Residents live in fear of mosquitoes

Young Inga Gumla who has eczema had to be bandaged all over because he scratches himself over and over.

Residents of Lower Crossroads have complained that stagnant water and a bush of reeds in the area have provided a perfect breeding ground for mosquitoes which, they say, are making their lives hell.

Now residents have appealled to the City of Cape Town to help them get rid of the nasty blood-suckers.

When Vukani visited the area, our reporter was met by a huge crowd of people who were was concerned about their health and diseases the mosquitoes may be carrying. “It is a big problem to live here. I have been here for some years now but we have never experienced such mosquitoes,” said Liziwe Mhlombe, who belongs to the street committee.

“We find it difficult to sleep at night. It is worse for children, especially those with eczema,” she added. Ms Mhlombe said the problem started at the beginning of the year. “We have appealed to our councillor about this issue. We find it difficult to be stay indoors late at night. It is also tough outside. Where would we then go? There worst part is that even if one uses Doom, these things do not die. It (Doom) makes it difficult to sleep. Its smell is unbearable,” she said. Residents also claim that businesses are cashing in on their misery by hiking the cost of insecticides.

“The shop-owners have seized the opportunity while we are suffering. It is actually a shame from their side,” Ms Mhlombe said. A concerned mother, Zandi Penxa believes that if the City cleans the sewers, the problem won’t be so bad. “Every street has running water from sewer drainage. Surely this is but one cause. There is this bush of reeds that has stagnant water in it. That is a huge problem. This is where the municipality should come in. The City needs to cut the reeds and improve the old sewer system,” she said. Sindisiwe Mkhwanzi said she worried about her sickly sister. “I pity her. She has spots all over her arms and forehead. There is just nothing she can do. The only time she gets to rest is during day time. Something need to be done. I am scared of the diseases that we might get,” she told Vukani. Nandipha Rhacaza, whose one-year-old son Kungawo has eczema, said he scratches his mosquitoe bites “all the time”, which makes his eczema worse. Mayoral committee member for area south, Eddie Andrews said while residents could get skin rashes from mosquito bites, they should not be concerned about contracting anything as serious as malaria because Cape Town is not a favourable breeding environment for the female Anopheles, the mosquito that transmits malaria to humans.

However, he said City Parks would ensure it maintained their property to prevent the breeding of mosquitoes.

“This matter has already been brought to their attention. Our environmental health assistants will also spray the ponds and canals to mitigate the nuisance,” he said. “To some degree, this can be the case because any stagnant water provides a favourable breeding environment for mosquitoes. This is why it is important for the community to keep their areas clean or dispose of any waste water in an appropriate manner.”

Mr Andrews said the City also has a responsibility to clear all stormwater channels and remove any blockages to allow water to run off and not stagnate.

He said such blockages must be reported to the City for intervention. “We appeal to residents to not exacerbate the situation, water should be disposed of in a responsible manner,” he concluded. He appealed to residents to report any environmental health concerns to the local Environmental Health office or they can visit the Environmental Health office at Simonsig Road, Westridge, Mitchell’s Plain or Lower Crossroads residents can go and report such complaints at Phumlani Clinic in Ngqwangi Drive. Residents can call 021 392 8111/12 to lodge complaints.

# RECORD EXCERPTS:
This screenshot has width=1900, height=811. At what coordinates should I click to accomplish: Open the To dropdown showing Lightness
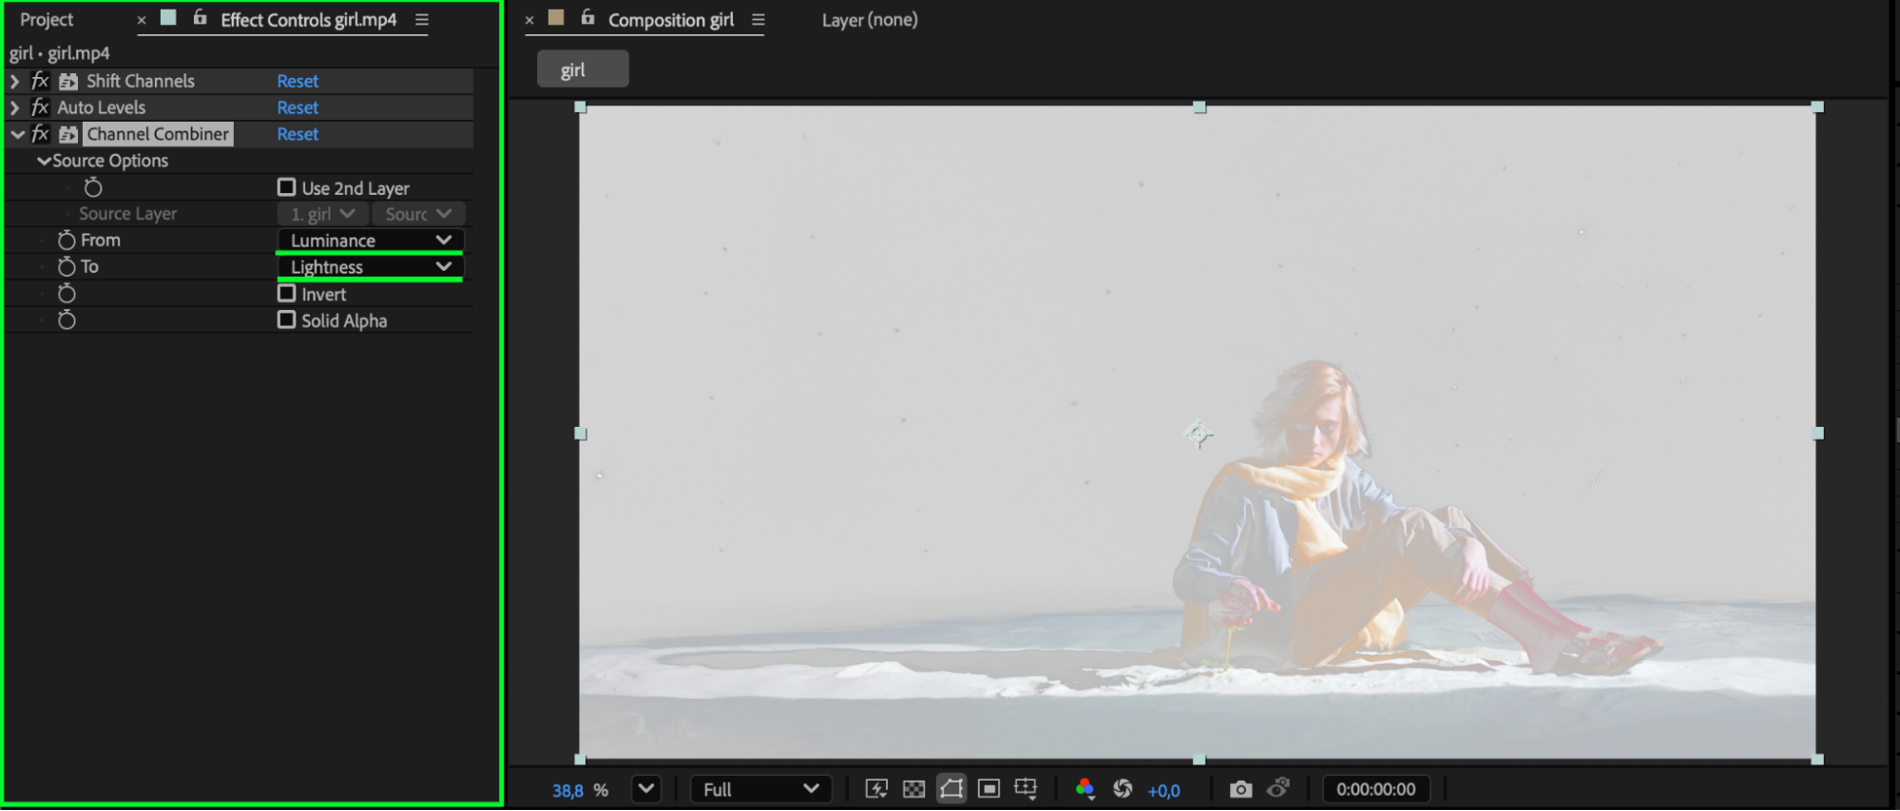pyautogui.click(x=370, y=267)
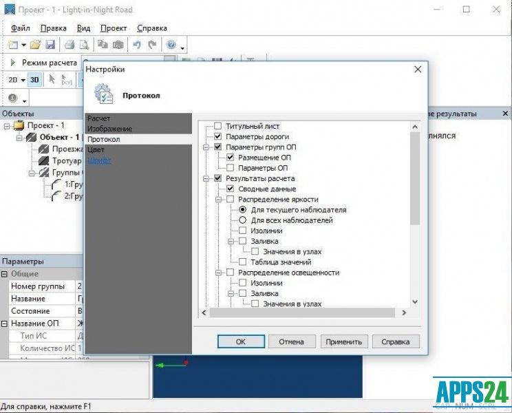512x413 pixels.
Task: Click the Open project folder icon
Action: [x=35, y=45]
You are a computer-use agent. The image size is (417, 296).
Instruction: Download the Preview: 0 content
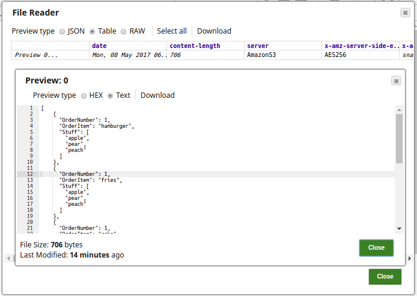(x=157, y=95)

---

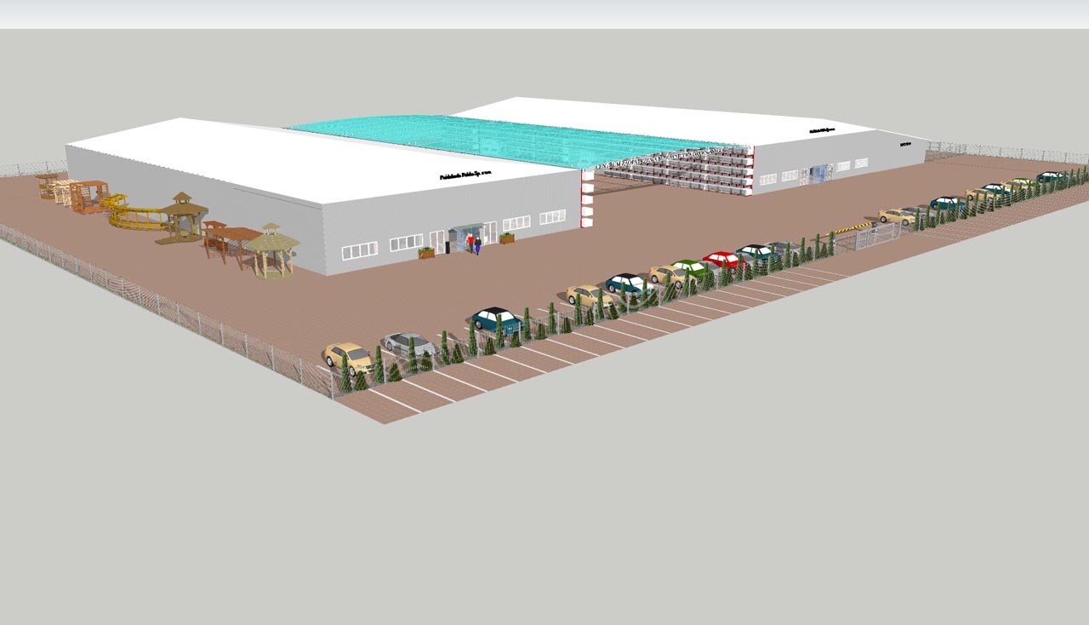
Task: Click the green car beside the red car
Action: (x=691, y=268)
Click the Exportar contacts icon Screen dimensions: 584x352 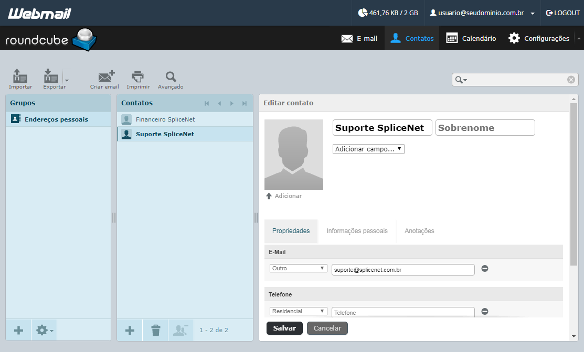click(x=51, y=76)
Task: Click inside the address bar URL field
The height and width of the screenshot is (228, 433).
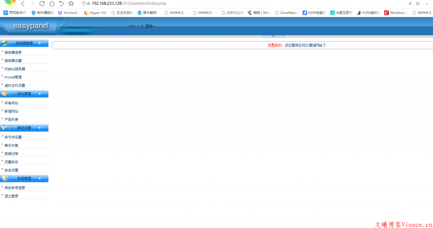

# PROBLEMS TO WORK ON:
1. According to the mosquito article, where can Lower Crossroads residents go to report their complaints?
2. Summarize the mosquito article in two sentences.
3. Based on the mosquito article, answer yes or no to each statement below, quoting the words that decide it.
(a) Liziwe Mhlombe said the mosquito problem started at the beginning of the year.
(b) Eddie Andrews warned residents that they face a serious risk of malaria.
(c) Zandi Penxa said the City should cut the reeds.

# ANSWERS FOR THIS EXERCISE:
1. Phumlani Clinic in Ngqwangi Drive.

2. Residents of Lower Crossroads say stagnant water and a bush of reeds have created a breeding ground for mosquitoes that disrupt their sleep and worsen children's eczema, and they have appealed to the City of Cape Town for help. Mayoral committee member Eddie Andrews said residents should not fear malaria, and he said City Parks would maintain its property, environmental health assistants would spray ponds and canals, and residents should dispose of water responsibly and report concerns.

3.
(a) Yes: "Ms Mhlombe said the problem started at the beginning of the year."
(b) No: "they should not be concerned about contracting anything as serious as malaria"
(c) Yes: "The City needs to cut the reeds and improve the old sewer system"